TRY IT
From the Photoshop siggy thread below, write out the passage from "## Guest (Jul 17, 2005)" to "what you learned." word for word.

SELECTED EXCERPT

+++++

# Photoshop and siggys



## Guest (Jul 15, 2005)

Could someone that uses photoshop walk me through the steps of how to create a siggy. I've been playing around with it and it's driving me insane. I usually use ps to just edit my digital photos but I'd like to get more creative with it.

Anyway, if anyone can help, please PM me. I'd be eternally grateful to you.


----------



## BoscosMum (Apr 29, 2004)

Here is my aol messenger... (check pm box)

If you see me online...just ask...I will let you know if it is a good time,
without baby crying. 
I am not as good with photo shop as I am paint shop.
But I do know enough to get you started.


----------



## Guest (Jul 17, 2005)

Thanks! I just got around to checking in. I'll try to get with you sometime tomorrow.


----------



## BoscosMum (Apr 29, 2004)

Woooo Hooooo....Great job!  
I am glad you like what you learned.
That was fun to share with you.  
You seem to know your way around the program pretty good already.

Let me know if you want to make another one anytime.
One thing I am wondering about...
it looks like your render cloud layer is on top of your cat...
If you have your cat on the top layer along with your text...
then your cat will be clear and not cloudy.

+++++

MATERIAL SHOWN
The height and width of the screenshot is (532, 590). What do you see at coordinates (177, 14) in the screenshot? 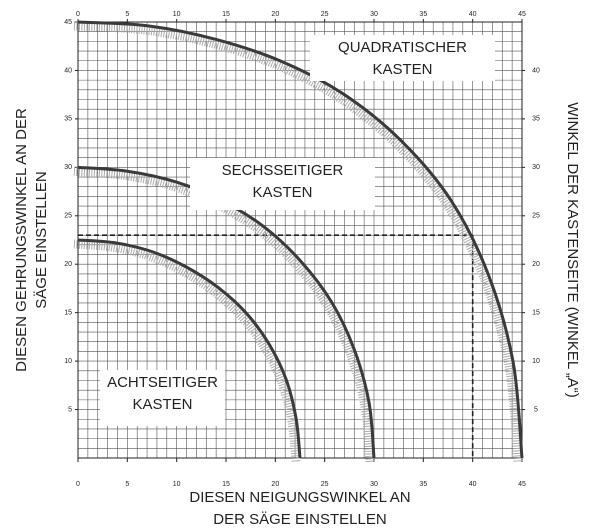
I see `x2-tick-label: 10` at bounding box center [177, 14].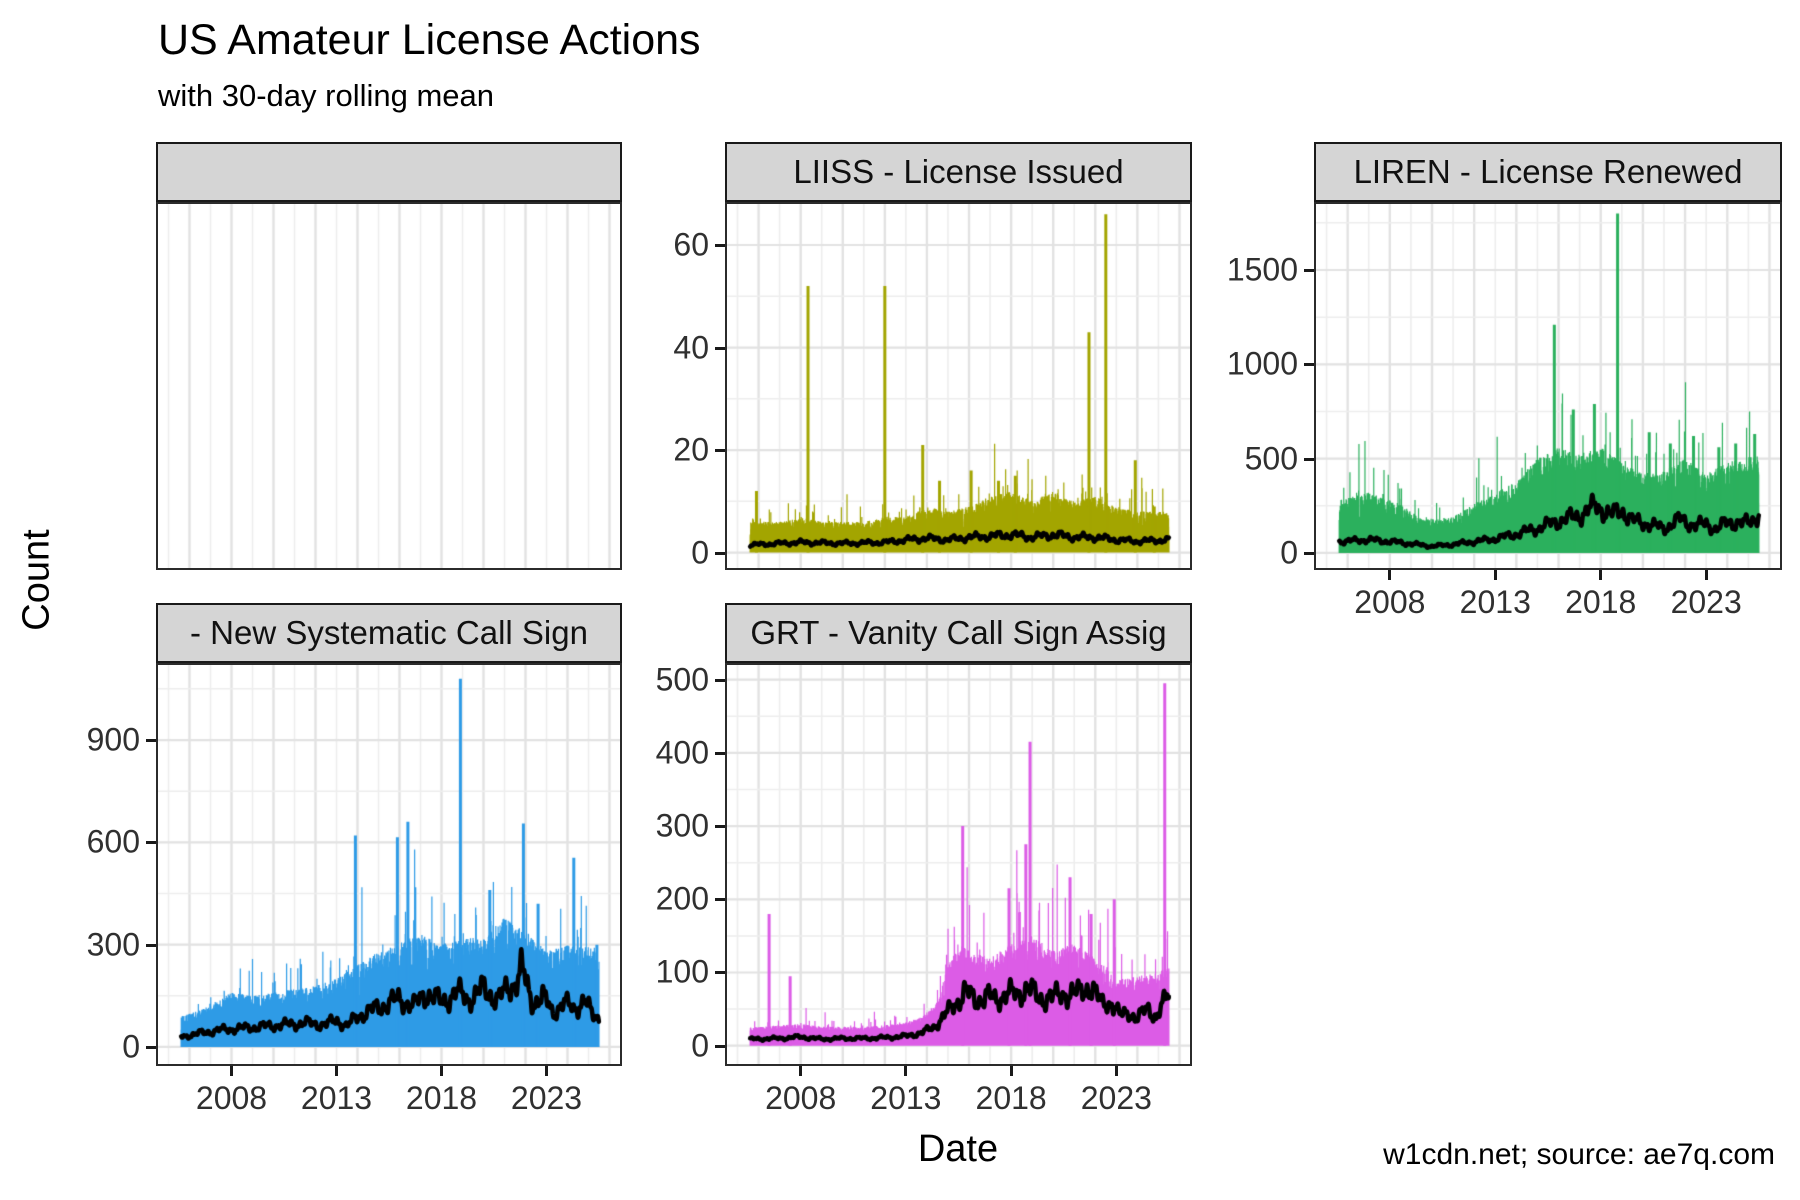 This screenshot has width=1800, height=1200. I want to click on y-axis-tick-label: 900, so click(113, 740).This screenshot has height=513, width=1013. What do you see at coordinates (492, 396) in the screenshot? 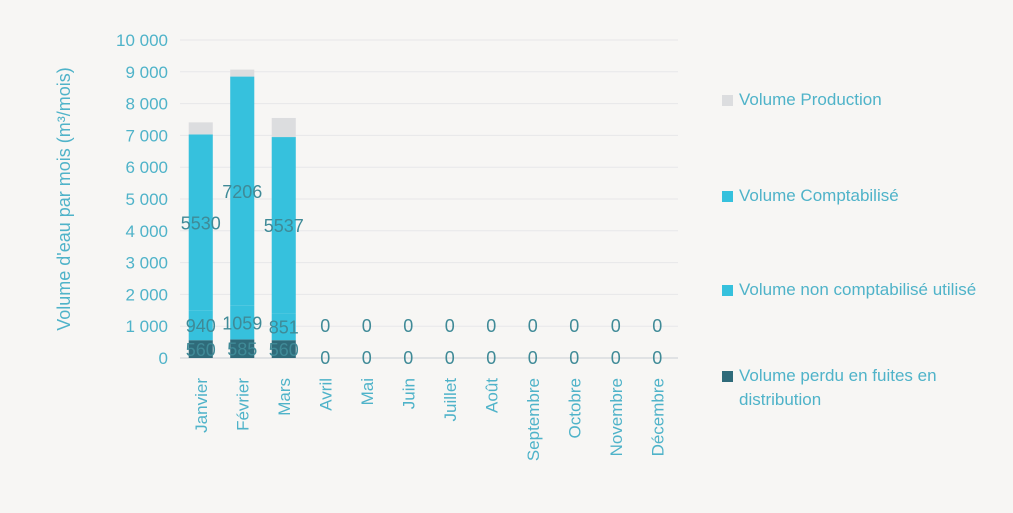
I see `x-tick-label: Août` at bounding box center [492, 396].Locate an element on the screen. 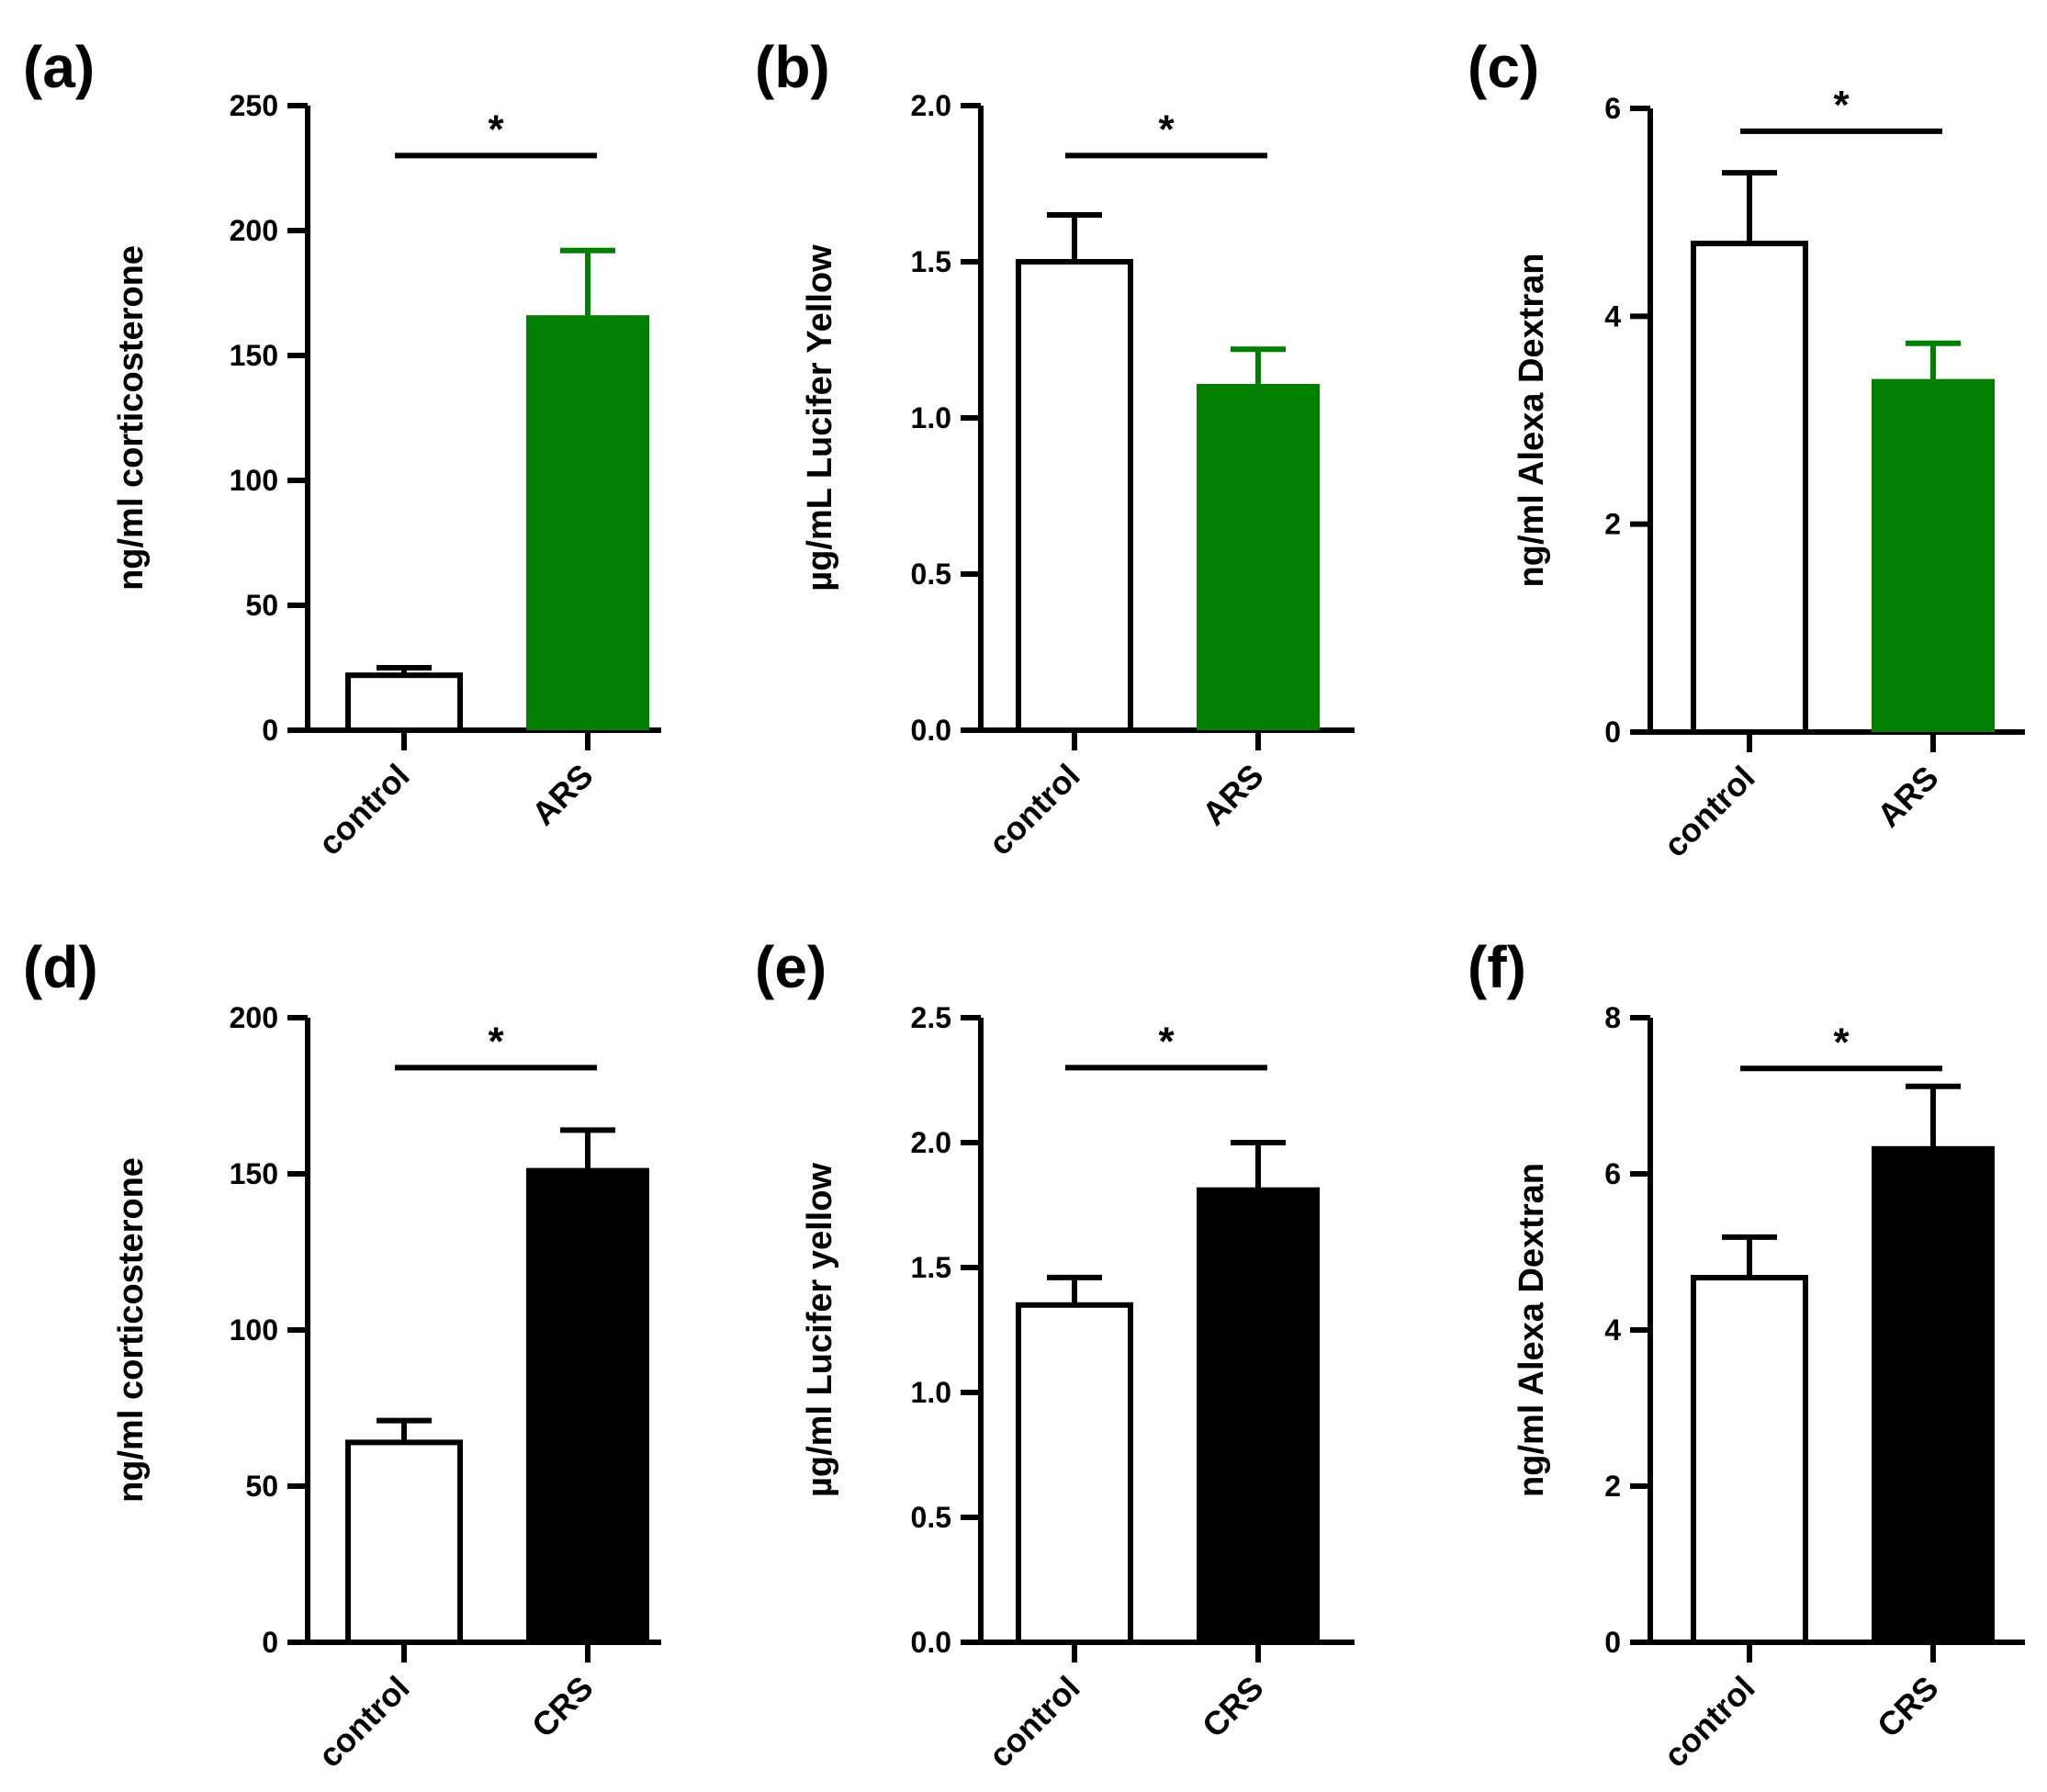  chart-panel-3: (c) 0 2 4 6 ng/ml Alexa Dextran control ARS * is located at coordinates (1746, 449).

+++++

RESPONSE
## Guest (Jul 17, 2005)

Thanks! I just got around to checking in. I'll try to get with you sometime tomorrow.


----------



## BoscosMum (Apr 29, 2004)

Woooo Hooooo....Great job!  
I am glad you like what you learned.